Academic rank: Assistant professor
Address: English Department / Faculty of Forign Languages and Literatures / Sanandaj 66177-15175 / Iran.
Education: PhD. in English Language and Literature
Faculty: Faculty of Literature and Foreign Languages


Levinas’s Post-Structural Subjectivity and Humanism of the Other in Margaret Atwood’s MaddAddam Trilogy
Type Thesis
The Other, the Face, Subject, Trauma, Responsibility, Apocalypse, Humanism of the Other, Levinas’s Ethics, Margaret Atwood
Researchers Negar Monfared Saeed، Zakarya Bezdoode، Cyrus Amiri


This dissertation seeks to illuminate Margaret Atwood’s MaddAddam trilogy by taking Emmanuel Levinas’s ‘ethics’ into consideration and fosters debate on its key terms including the Other, subject, the face, trauma, and responsibility. Atwood’s trilogy consists of Oryx and Crake (2003), The Year of the Flood (2009), and MaddAddam (2013) which have been thoroughly investigated to validate that both Atwood and Levinas demand to establish alternative forms to end a dystopian world. Atwood with an apocalypse and Levinas through ‘humanism of the other’ strive to establish a utopia filled with responsible subjects.

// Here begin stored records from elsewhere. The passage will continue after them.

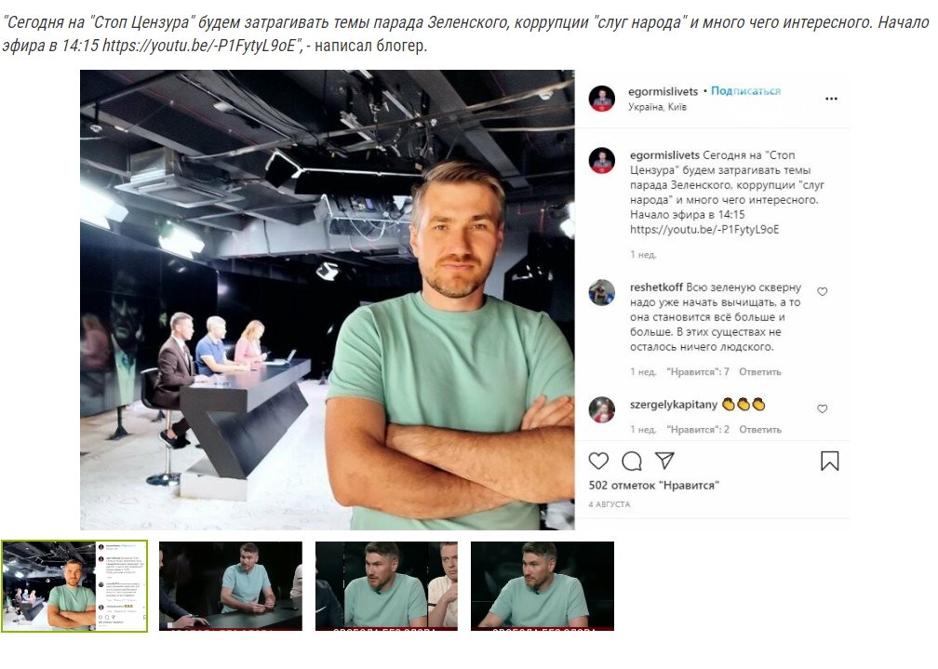The width and height of the screenshot is (938, 669).
Task: Open szergelykapitany's profile avatar
Action: 602,410
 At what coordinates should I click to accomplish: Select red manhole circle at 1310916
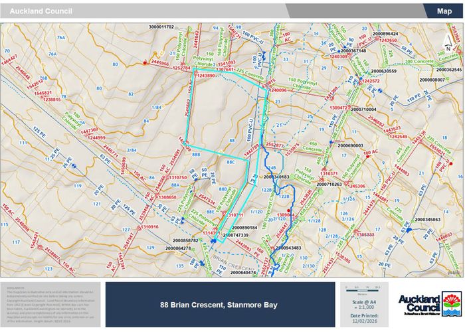(140, 227)
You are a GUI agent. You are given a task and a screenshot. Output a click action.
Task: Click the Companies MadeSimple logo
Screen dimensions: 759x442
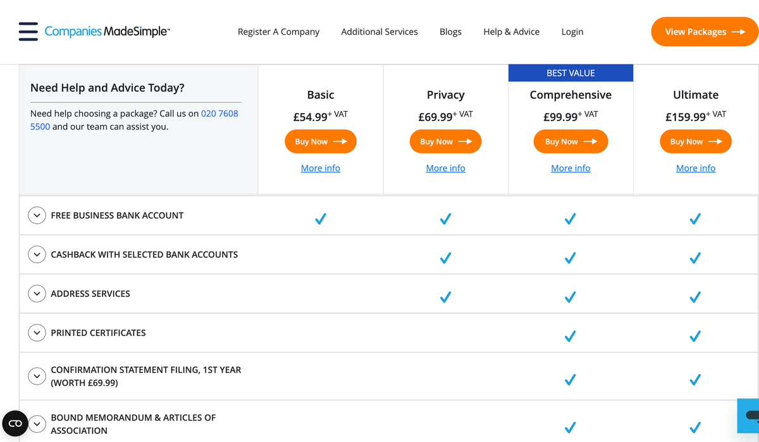(107, 31)
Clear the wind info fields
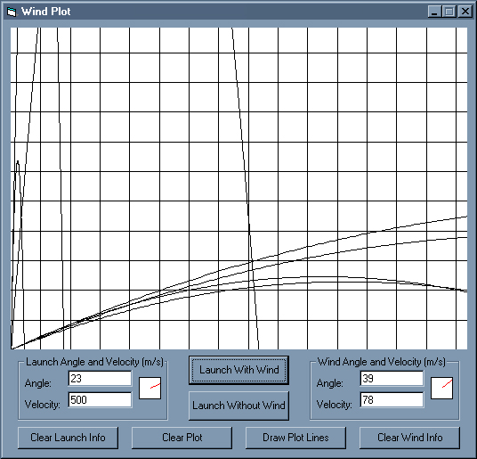The image size is (477, 459). [x=409, y=438]
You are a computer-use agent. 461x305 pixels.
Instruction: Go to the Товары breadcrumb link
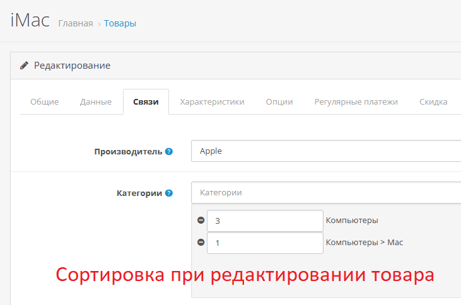coord(120,23)
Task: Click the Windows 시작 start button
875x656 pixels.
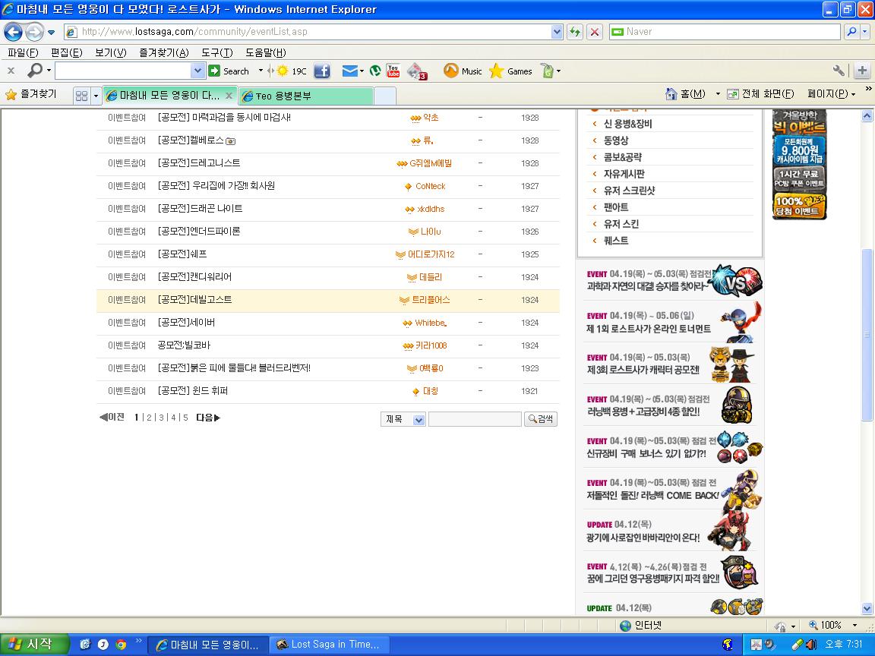Action: pyautogui.click(x=35, y=645)
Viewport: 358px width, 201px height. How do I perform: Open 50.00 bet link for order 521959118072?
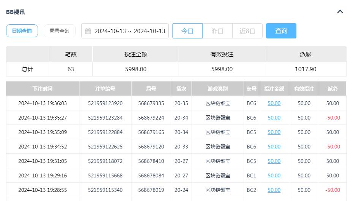point(274,161)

The purpose of this dissertation is to explicate to what extent the characters in the novels are considered to be Levinasian responsible subjects and it is clarified that Levinasian subject is a responsible one whose self is split due to the presence of the Other. This state of subjectivity is traumatic since he/she becomes awake to respond to the Other’s call. The apocalyptic trauma parallels with a traumatic essence of subjectivity and traumatic childhood that contribute to the post-apocalyptic insomnia. This traumatic state of being awake stems from the Other’s face which is widely considered to be the most significant and perplexed issues of Levinas’s ethics. A command lies at the heart of the face that is ‘thou shall not kill’ the other. This dissertation presents a comprehensive account of Levinas’s concept of the Other in the various forms before and after apocalypse. It includes ‘intersubjective relations,’ ‘death and future as the other,’ the role of the ‘feminine alterity’ with regard to a new generation after apocalypse, ‘paternal and fraternal’ encounter of self and the other with reference to the characters’ childhood memories which propels the majority of the novels.